Before adding the Power Clean to an athletes training program the coach must assess their coaching ability and the group of athletes they will be training. As a coach the ability to teach a movement or exercise determines what should be implemented into the athletes training program. If the coach does not fully understand the particular exercise and how to teach it, the athletes performing the exercises are at risk. Exercises such as, Olympic movements if done incorrectly; provide no benefit to the athlete and can lead to serious injury.

The group of athletes being trained must also be assessed to determine if they are ready to begin learning the Power Clean. Athletes must be able to perform the following exercises with perfect technique before moving on to the Power Clean:

Front Squat

The front squat is a great assessment tool for the power clean, since this movement replicates the receive position. The front squat will show any glaring mobility issues that may occur at the ankles, hips, thoracic region, shoulders, and wrists. Improving mobility in these areas are important to safely receive the bar during the power clean. Coaches should watch out for any issues that may occur during the front squat and correct them before athletes move onto the power clean.

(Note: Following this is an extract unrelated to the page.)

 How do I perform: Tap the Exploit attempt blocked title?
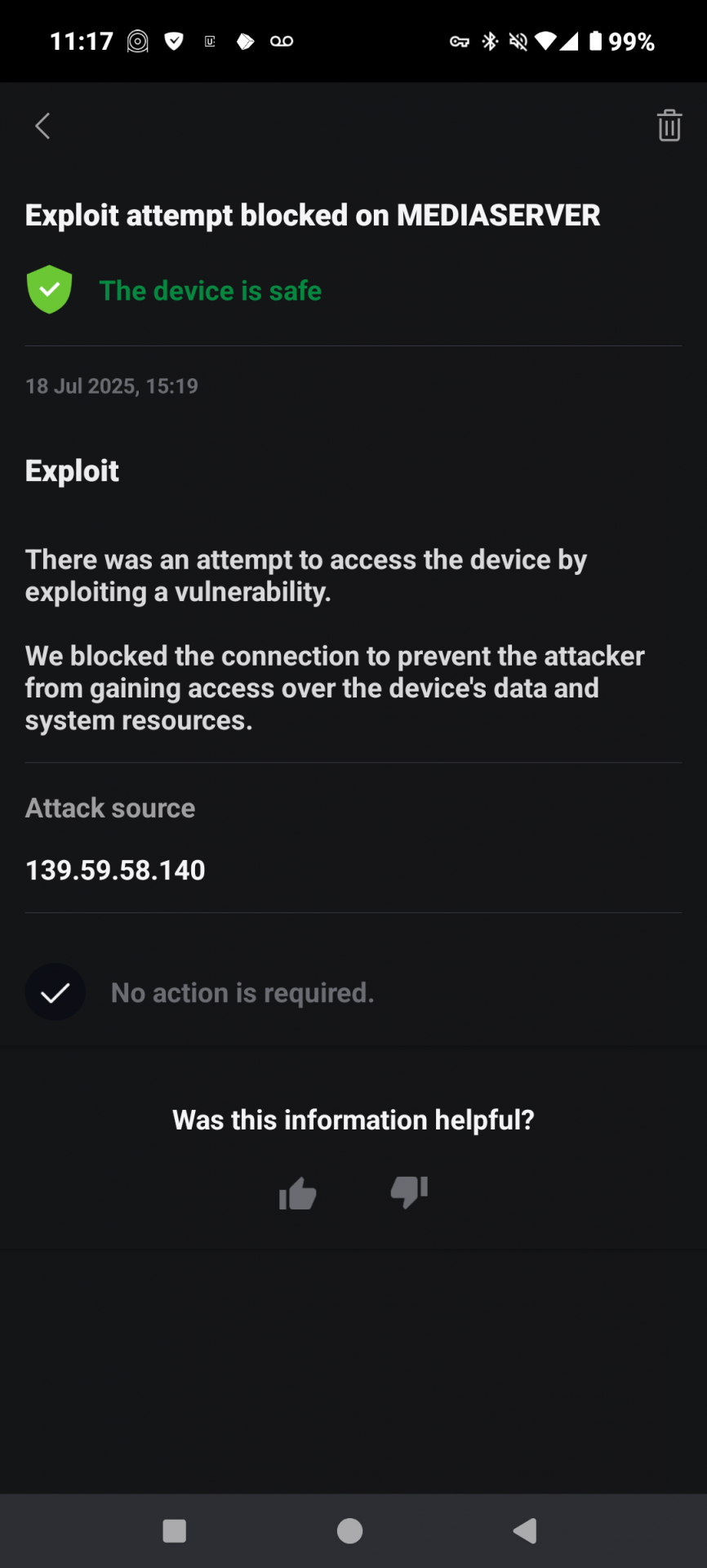click(x=313, y=216)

014004-01922P POWER Athletes-05_04_2016Front Squat Setup

The bar should rest on the shoulders with hands gripping the bar slightly outside shoulder width. Elbows should point directly in front as the upper arm is parallel with the floor. Feet should be slightly outside hip width and toes should point forward or slightly outwards. To perform the front squat the athlete will descend into a squat by pushing knees out and sitting in between their legs, while maintaining an upright torso position. Once the athlete reaches full depth (hip crease below knee crease) the athlete will push their feet through the floor and ascend to the starting position.

RDL (Hip Hinge)

My favorite exercise to teach the hip hinge and develop the musculature of the posterior chain is the RDL. Athletes should learn how to set up and hinge correctly at the hip before performing the power clean. Coaching athletes to correctly load the hamstrings and maintain posture at the shoulders, thoracic region, and low back will help keep the bar in the correct position during the power clean.

Hook Grip

Before I move forward to the RDL setup I want to discuss the hook grip. The hook grip is used by many lifters to create a stronger grip as the weight increases during the power clean. I have found it easier to teach the hook grip early on with athletes, as opposed to teaching a new grip in the middle of their training program.

RDL Setup

Grip (Hook grip) the bar with hands slightly outside hip width.  Set the shoulder blades by pulling the bar hard into the hip and engaging the lats and other muscles of the back. Create a slight bend at the knees, the bar should now be positioned high on the upper thigh. Begin the RDL by breaking at the hip and shifting the hip backwards while the bar maintains contact with the upper leg. Once you can no longer push the hips backwards and shoulders are slightly in front of the bar you have reached the bottom position of the RDL. To complete the RDL push the hips forward until you return to the starting position.


I teach the Power Clean from the top down, but it is important to teach the deadlift to insure athletes can correctly pull the bar from the floor. I incorporate deadlifts into my athletes training program as I teach the clean from the top down, so that when we are ready to pull from the floor they are experienced at deadlifting.

Deadlift Setup

Walk up to the bar until you can see your shoelace around the bar. Set up and perform an RDL until you reach the bottom of the RDL position. From the RDL bend the knees until you can reach the bar. Grip (Hook grip) the bar with your hands outside hip width. Take the slack out of the bar by pulling yourself into position and setting shoulder blades similar to the RDL. Your set up is correct if shins are vertical and bar is in line with the shoulders. To execute the deadlift push your feet through the floor and your hips and shoulders should rise together. To lower the bar follow the same steps as you would during your setup, the only difference is the bar is now in your hands.


The front squat, RDL, and deadlift are basic fundamental strength exercises that should be included in every athletes training program. Athletes should be assessed on each of these movements, as they pertain directly to the power clean movement and safety of the athlete. Once an athlete has shown the ability to perform each of these exercises with correct technique they may move on to learning the power clean. In the Part 2 of “Teaching the Power Clean to High School Athletes” I will discuss the positions of the power clean and how I teach the power clean in large group settings.